Task input |
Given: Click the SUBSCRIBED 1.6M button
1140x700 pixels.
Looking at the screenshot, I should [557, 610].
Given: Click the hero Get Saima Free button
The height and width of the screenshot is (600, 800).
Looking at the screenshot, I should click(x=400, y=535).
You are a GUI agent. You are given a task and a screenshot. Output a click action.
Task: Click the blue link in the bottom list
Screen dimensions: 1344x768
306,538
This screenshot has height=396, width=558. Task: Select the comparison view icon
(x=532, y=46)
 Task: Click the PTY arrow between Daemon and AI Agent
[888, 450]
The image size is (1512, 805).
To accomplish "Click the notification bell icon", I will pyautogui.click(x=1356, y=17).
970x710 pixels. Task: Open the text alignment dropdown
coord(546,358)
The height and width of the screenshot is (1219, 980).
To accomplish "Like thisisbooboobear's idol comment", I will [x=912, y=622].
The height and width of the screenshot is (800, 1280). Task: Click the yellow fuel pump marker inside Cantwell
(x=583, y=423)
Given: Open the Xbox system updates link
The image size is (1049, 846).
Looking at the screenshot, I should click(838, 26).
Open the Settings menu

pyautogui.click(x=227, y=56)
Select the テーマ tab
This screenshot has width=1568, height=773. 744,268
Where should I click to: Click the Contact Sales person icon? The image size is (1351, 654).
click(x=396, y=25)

Instructions to follow | Quote only the stretch of lines that starts the data above and ends with the line containing "Task: Click the blue link in the bottom list", both included.

Exercise response |
Given: Click the SUBSCRIBED 1.6M button
1140x700 pixels.
Looking at the screenshot, I should [557, 610].
Given: Click the hero Get Saima Free button
The height and width of the screenshot is (600, 800).
Looking at the screenshot, I should click(x=400, y=535).
You are a GUI agent. You are given a task and a screenshot. Output a click action.
Task: Click the blue link in the bottom list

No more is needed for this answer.